Sunday, September 11, 2022

Values of Free Expression

Stable Change

    When considering the eight values of free expression, the one that resonates most with me is the value of stable change that stresses the importance of enabling citizens to speak their mind. Specifically, it is based on the idea that if people are allowed to vent then they are less likely to resort to violence. This resonates with me because of its significance in US history with the way its restriction can lead to revolutions.
    Revolutions occur when the political system of a country does not respond to changes in society. The Revolutionary War is an example. The American Revolution took place in response to the despotic actions of the English monarchy towards the American colonies. As the Declaration of Independence states, "when a long train of abuses and usurpations... evinces a design to reduce them under absolute Despotism, it is their right, it is their duty, to throw off such government." By restricting the colonists freedoms through the imposition of taxes without their consent, the impediment of their right to self-government, the removal of existing colonial legislatures, and other greivances, King George III repressed the colonists rather than allowing them to vent and be heard, inclining them towards the more violent response of revolution. 

Check on Government Power

This value seems to me to be the most important because it emphasizes the importance of the individual and the press speaking out against government infringment of our Constitutional rights. Government overreach is a serious issue that should always be addressed and confronted when it is discovered. One of the main ways this occurs both now and in the past is through whistleblowers like Daniel Ellsburg, Perry Fellwock, and Thomas Drake.
  
 Daniel Ellsburg was a military analyst who distributed The Pentagon Papers, to newspapers in 1971. The Pentagon Papers contained a study of US government involvement in the Vietnam War, and Ellsburg released them under the belief that the U.S government's decisions over Vietnam should be available to the public.

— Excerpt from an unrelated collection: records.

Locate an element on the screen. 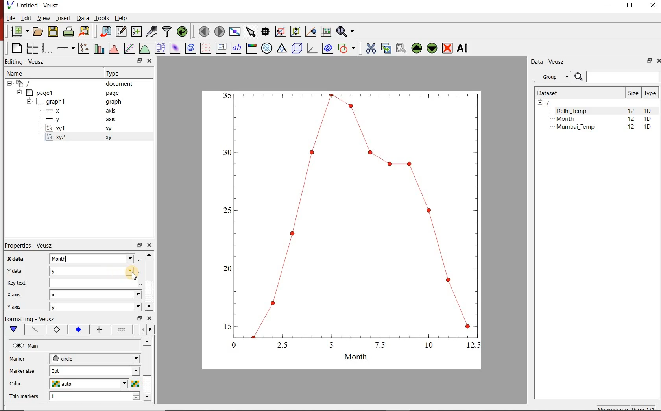  document is located at coordinates (72, 83).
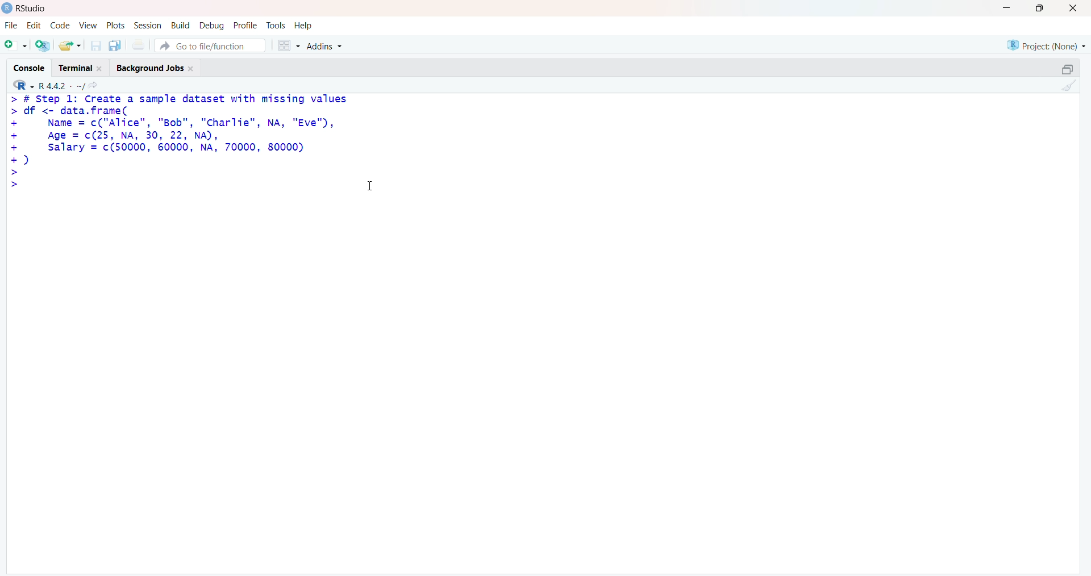 The height and width of the screenshot is (576, 1091). I want to click on File, so click(11, 26).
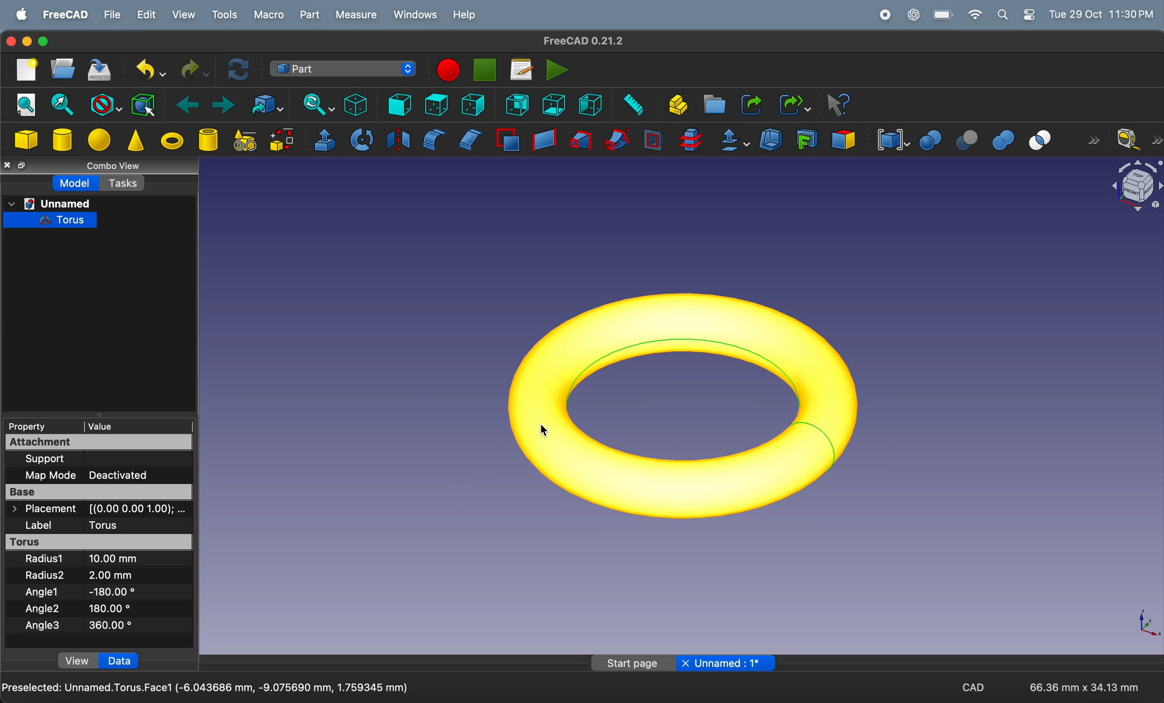 This screenshot has width=1164, height=703. I want to click on revolve, so click(361, 140).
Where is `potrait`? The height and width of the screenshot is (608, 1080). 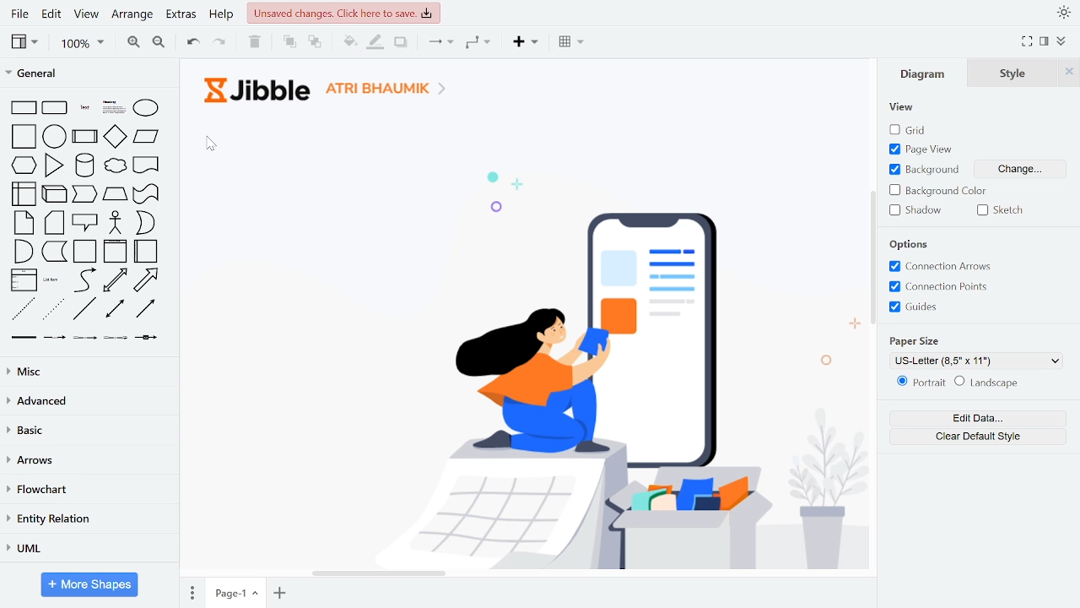
potrait is located at coordinates (922, 381).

Perry Fellwock was an NSA analyst who revealed the existence of the NSA itself and its global surveillance network, which enabled it to play a role in the events of the Cold War without any public knowledge.


Thomas Drake was another employee of the NSA (a former senior executive), who revealed the use of the Trailblazer Project to collect intelligence over the internet. He believed that this program violated the privacy of the American consumer.


Individual Self- Fulfillment

    The value of individual self-fulfillment feels most personal to me because it relates to how freedom of speech allows for free expression and the creation of personal identity. I think this value has reverberating effects throughout society because free expression gives a person the ability to, first, discover who they are, and then to influence others through mediums like discussion, art, writing, music, fashion, etc. Without the freedom to hear alternative viewpoints and learn other people's values and beliefs, we would have no way to establish our own because we wouldn't be aware of any knowledge beyond what we had conformed to accept.  

Promoting Tolerance

Finally, the value that can often be seen in society today is that of promoting tolerance. The first amendment promotes tolerance by protecting hate speech and speech that is deemed personally offensive, which allows society to condemn wrongful behavior through the court of public opinion. An example of the first amendment protecting offensive forms of speech is the Supreme Court case Texas v. Johnson which ruled that flag burning was a form of expression, and as such, was speech that could not be prohibited, regardless of it being offensive to those who witnessed it.

    Another more modern day example of this value is the phenomenon of cancel culture, where individuals in the public or digital sphere are "canceled" for conduct or speech that is viewed as unacceptable in the eyes of the public. This would lead to public ridicule and the destruction of the individual's reputation. Cancel culture is the embodiment of this value's ability to establish social norms.